**What the task requires**
Scan the records below for the string "label" and return every line where it appears.

**Excerpted records**
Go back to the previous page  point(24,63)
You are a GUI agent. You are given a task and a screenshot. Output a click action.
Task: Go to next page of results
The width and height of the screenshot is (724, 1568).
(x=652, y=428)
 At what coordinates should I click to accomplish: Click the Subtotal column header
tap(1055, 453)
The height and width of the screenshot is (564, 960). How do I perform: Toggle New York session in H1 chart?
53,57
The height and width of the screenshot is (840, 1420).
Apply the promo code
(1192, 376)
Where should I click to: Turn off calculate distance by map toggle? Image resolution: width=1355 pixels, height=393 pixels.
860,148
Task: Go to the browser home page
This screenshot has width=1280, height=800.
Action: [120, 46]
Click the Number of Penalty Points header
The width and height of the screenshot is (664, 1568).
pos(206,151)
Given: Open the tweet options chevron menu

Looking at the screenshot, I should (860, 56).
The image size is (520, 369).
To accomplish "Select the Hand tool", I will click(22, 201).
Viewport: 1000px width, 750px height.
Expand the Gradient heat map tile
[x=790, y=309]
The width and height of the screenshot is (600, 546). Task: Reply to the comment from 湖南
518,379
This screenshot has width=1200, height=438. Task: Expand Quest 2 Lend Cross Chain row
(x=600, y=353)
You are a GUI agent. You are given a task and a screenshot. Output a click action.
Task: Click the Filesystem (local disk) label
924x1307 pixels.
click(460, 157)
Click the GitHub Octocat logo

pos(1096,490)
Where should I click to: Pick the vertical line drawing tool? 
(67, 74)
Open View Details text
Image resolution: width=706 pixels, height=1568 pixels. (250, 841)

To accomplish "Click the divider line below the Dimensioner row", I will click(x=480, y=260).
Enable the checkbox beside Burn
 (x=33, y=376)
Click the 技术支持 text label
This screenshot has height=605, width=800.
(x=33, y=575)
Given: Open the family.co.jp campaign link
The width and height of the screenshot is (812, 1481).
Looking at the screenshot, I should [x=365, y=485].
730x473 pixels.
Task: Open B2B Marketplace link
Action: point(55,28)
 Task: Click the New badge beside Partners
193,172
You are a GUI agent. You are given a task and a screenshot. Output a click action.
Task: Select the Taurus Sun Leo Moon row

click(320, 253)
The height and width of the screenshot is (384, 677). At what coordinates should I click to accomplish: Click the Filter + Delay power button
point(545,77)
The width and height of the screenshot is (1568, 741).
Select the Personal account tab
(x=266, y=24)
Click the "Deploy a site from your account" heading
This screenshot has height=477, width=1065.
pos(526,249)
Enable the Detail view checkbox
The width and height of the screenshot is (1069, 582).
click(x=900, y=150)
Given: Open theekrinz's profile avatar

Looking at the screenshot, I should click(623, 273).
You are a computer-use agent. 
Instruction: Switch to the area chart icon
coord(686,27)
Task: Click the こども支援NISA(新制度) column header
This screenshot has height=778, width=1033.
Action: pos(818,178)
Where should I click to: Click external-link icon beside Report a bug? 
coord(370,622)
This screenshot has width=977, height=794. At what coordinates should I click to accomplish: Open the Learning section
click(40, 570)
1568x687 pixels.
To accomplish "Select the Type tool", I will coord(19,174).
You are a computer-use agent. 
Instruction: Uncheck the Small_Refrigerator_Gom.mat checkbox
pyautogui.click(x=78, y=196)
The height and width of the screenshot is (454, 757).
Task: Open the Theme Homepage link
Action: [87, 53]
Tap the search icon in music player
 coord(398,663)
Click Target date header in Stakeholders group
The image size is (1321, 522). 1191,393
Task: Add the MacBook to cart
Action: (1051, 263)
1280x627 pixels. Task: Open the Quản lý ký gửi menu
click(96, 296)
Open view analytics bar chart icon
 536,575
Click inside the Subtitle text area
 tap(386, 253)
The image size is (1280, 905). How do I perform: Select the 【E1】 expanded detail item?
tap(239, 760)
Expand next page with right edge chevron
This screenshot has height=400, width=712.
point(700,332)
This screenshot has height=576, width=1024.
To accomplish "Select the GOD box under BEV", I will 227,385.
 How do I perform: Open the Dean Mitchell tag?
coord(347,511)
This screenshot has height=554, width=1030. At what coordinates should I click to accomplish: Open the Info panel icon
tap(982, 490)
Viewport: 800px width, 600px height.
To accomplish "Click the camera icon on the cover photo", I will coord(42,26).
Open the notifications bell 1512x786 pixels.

**Written solution**
Task: Click the Filesystem (local disk) label
Click the 技术支持 text label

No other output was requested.